=== TASK GOAL ===
Lines before the one containing "Screen dimensions: 1285x600" are left out; that line and all after it, through the end of the records, must be transcribed exactly.

=== RECORDS SHOWN ===
┄┄┄┄┄┄┄┄┄┄

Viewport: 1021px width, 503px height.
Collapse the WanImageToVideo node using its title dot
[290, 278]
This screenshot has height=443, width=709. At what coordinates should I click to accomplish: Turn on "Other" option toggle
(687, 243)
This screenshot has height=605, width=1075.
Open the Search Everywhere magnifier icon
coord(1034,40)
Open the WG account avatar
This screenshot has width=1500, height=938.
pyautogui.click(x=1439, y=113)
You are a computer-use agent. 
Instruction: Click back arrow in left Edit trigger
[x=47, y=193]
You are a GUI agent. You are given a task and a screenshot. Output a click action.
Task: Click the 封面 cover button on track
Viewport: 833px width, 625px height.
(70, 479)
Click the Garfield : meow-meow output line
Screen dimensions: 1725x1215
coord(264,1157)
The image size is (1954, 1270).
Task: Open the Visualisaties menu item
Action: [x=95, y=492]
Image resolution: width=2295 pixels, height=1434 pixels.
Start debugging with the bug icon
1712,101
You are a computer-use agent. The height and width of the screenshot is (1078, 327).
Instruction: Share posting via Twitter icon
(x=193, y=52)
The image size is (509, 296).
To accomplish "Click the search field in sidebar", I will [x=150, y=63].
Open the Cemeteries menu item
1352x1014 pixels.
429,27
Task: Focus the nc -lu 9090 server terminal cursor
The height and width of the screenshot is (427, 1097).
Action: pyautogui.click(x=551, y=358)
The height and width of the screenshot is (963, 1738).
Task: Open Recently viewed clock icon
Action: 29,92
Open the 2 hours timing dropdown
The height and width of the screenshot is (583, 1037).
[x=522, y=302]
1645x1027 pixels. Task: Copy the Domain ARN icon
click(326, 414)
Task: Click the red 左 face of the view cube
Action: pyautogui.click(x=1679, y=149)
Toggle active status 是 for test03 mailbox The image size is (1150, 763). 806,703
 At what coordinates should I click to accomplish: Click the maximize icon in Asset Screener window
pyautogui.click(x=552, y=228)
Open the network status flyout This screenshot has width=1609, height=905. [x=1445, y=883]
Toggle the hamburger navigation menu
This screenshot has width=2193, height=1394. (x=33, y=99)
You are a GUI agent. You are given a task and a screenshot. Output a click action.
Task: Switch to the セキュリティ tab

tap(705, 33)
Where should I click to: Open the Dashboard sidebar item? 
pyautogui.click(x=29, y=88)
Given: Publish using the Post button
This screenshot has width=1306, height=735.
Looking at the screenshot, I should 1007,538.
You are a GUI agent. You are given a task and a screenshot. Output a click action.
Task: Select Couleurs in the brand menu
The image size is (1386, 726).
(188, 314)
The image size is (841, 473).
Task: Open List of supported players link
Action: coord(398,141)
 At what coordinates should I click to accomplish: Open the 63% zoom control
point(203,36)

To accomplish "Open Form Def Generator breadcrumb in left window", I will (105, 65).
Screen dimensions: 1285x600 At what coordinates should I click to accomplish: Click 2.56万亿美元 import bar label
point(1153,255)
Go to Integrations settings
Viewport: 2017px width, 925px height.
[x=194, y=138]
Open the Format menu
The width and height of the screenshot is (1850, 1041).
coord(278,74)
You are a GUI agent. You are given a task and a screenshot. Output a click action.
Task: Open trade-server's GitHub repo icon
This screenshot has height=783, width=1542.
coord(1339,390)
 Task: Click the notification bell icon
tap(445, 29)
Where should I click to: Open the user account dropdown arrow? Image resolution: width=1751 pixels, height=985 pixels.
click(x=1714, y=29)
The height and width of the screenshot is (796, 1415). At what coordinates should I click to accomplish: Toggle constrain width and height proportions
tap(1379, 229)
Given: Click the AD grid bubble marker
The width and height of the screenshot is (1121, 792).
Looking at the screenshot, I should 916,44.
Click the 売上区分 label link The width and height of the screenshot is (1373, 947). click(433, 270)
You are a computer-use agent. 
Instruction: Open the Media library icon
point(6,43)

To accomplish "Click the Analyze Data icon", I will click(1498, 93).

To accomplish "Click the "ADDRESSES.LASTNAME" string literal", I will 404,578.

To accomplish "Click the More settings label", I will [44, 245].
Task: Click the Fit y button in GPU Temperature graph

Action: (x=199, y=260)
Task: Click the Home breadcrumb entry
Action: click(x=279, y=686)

┄┄┄┄┄┄┄┄┄┄

=== YOUR SOLUTION ===
Screen dimensions: 1285x600 At what coordinates should I click to accomplish: Click 2.56万亿美元 import bar label
point(1153,255)
Go to Integrations settings
Viewport: 2017px width, 925px height.
[x=194, y=138]
Open the Format menu
The width and height of the screenshot is (1850, 1041).
coord(278,74)
You are a GUI agent. You are given a task and a screenshot. Output a click action.
Task: Open trade-server's GitHub repo icon
This screenshot has height=783, width=1542.
coord(1339,390)
 Task: Click the notification bell icon
tap(445, 29)
Where should I click to: Open the user account dropdown arrow? Image resolution: width=1751 pixels, height=985 pixels.
click(x=1714, y=29)
The height and width of the screenshot is (796, 1415). At what coordinates should I click to accomplish: Toggle constrain width and height proportions
tap(1379, 229)
Given: Click the AD grid bubble marker
The width and height of the screenshot is (1121, 792).
Looking at the screenshot, I should 916,44.
Click the 売上区分 label link The width and height of the screenshot is (1373, 947). click(433, 270)
You are a computer-use agent. 
Instruction: Open the Media library icon
point(6,43)

To accomplish "Click the Analyze Data icon", I will click(1498, 93).

To accomplish "Click the "ADDRESSES.LASTNAME" string literal", I will 404,578.

To accomplish "Click the More settings label", I will [44, 245].
Task: Click the Fit y button in GPU Temperature graph

Action: (x=199, y=260)
Task: Click the Home breadcrumb entry
Action: click(x=279, y=686)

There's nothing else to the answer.